Prof. Enoch Adjei Osekre, an expert in Crop and Soil Sciences from the Faculty of Agriculture at Kwame Nkrumah University of Science and Technology (KNUST), highlights the transformative potential of this technological breakthrough: “The utilisation of laser robots has the potential to transform cocoa production by easing labour shortages while increasing productivity.” They could also enhance the quality of cocoa beans, resulting in improved chocolate.

However, careful consideration must be given to potential challenges associated with introducing laser robots, such as job displacement and the high cost of implementation. Reskilling programs, financial assistance for small-scale farmers, and community engagement are crucial to ensuring a smooth transition to a technologically enhanced cocoa industry.

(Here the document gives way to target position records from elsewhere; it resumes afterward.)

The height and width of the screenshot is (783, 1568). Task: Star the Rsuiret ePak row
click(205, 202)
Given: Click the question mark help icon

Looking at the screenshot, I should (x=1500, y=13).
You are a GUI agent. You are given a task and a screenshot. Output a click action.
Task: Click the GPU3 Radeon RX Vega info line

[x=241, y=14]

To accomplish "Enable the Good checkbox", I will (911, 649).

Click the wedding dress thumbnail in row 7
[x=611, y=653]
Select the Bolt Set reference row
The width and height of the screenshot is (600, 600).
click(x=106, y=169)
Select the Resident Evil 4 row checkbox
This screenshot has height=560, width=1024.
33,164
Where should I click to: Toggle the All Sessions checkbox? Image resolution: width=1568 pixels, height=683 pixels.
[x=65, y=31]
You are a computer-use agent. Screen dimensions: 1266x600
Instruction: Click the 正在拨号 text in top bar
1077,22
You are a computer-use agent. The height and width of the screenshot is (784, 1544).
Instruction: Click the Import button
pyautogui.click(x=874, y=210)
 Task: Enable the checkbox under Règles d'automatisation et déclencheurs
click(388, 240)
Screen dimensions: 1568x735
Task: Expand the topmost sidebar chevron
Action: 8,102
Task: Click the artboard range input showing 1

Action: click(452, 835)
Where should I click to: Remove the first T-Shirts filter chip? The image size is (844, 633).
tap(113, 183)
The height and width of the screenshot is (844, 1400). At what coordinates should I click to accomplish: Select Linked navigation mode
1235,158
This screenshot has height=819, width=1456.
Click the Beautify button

Collaborative Efforts for a Sustainable Future
As the industry grapples with a chocolate crisis, it is imperative to adopt a multifaceted approach. Together, Ghana, Cote d’Ivoire, and the international cocoa industry can navigate these challenges and ensure a sustainable future for chocolate, safeguarding this beloved treat for generations to come. While laser robots hold promise, ongoing sustainable farming practices, research on cocoa plant diseases, and global collaborations are equally vital. Additionally, incorporating data would ensure that the information remains current, given the dynamic nature of the cocoa industry.

The fate of chocolate hangs in the balance. The world’s love for this treat is undeniable, and Ghana and Cote d’Ivoire play a crucial role in meeting this demand. Their ability to overcome challenges will determine whether chocolate remains a staple in our diets or becomes an expensive luxury item. Urgent action now, or tomorrow’s headlines could read Choco-is-late!